_Exercise objective_
Word for word, reproduce every record in the listing below.

_Given data_
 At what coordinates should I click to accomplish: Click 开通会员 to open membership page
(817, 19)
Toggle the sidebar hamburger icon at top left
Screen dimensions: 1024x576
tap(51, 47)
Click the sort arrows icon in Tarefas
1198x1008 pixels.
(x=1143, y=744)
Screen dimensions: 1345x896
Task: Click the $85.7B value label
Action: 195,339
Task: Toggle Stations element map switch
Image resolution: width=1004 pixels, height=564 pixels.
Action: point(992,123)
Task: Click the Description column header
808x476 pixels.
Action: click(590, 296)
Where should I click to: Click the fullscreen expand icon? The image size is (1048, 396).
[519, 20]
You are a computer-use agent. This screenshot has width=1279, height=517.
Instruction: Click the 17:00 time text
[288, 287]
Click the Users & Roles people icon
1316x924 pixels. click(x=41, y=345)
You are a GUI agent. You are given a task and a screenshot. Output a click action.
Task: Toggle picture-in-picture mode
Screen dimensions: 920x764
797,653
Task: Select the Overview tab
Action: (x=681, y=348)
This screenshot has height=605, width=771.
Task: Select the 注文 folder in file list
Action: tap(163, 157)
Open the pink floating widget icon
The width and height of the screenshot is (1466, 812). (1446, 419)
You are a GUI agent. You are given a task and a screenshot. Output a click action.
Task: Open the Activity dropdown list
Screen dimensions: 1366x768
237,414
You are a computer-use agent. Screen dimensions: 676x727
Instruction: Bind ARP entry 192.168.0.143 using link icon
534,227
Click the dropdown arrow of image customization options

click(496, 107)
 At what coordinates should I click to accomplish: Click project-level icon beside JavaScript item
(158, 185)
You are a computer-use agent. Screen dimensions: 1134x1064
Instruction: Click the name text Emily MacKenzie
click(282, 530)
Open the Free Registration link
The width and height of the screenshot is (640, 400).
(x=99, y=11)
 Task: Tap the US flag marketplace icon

_Output_
 At what coordinates should I click to accomplish: Click 开通会员 to open membership page
(817, 19)
Toggle the sidebar hamburger icon at top left
Screen dimensions: 1024x576
tap(51, 47)
Click the sort arrows icon in Tarefas
1198x1008 pixels.
(x=1143, y=744)
Screen dimensions: 1345x896
Task: Click the $85.7B value label
Action: 195,339
Task: Toggle Stations element map switch
Image resolution: width=1004 pixels, height=564 pixels.
Action: point(992,123)
Task: Click the Description column header
808x476 pixels.
Action: click(590, 296)
Where should I click to: Click the fullscreen expand icon? The image size is (1048, 396).
[519, 20]
You are a computer-use agent. This screenshot has width=1279, height=517.
Instruction: Click the 17:00 time text
[288, 287]
Click the Users & Roles people icon
1316x924 pixels. click(x=41, y=345)
You are a GUI agent. You are given a task and a screenshot. Output a click action.
Task: Toggle picture-in-picture mode
Screen dimensions: 920x764
797,653
Task: Select the Overview tab
Action: (x=681, y=348)
This screenshot has height=605, width=771.
Task: Select the 注文 folder in file list
Action: tap(163, 157)
Open the pink floating widget icon
The width and height of the screenshot is (1466, 812). (1446, 419)
You are a GUI agent. You are given a task and a screenshot. Output a click action.
Task: Open the Activity dropdown list
Screen dimensions: 1366x768
237,414
You are a computer-use agent. Screen dimensions: 676x727
Instruction: Bind ARP entry 192.168.0.143 using link icon
534,227
Click the dropdown arrow of image customization options

click(496, 107)
 At what coordinates should I click to accomplish: Click project-level icon beside JavaScript item
(158, 185)
You are a computer-use agent. Screen dimensions: 1134x1064
Instruction: Click the name text Emily MacKenzie
click(282, 530)
Open the Free Registration link
The width and height of the screenshot is (640, 400).
(x=99, y=11)
 Task: Tap the US flag marketplace icon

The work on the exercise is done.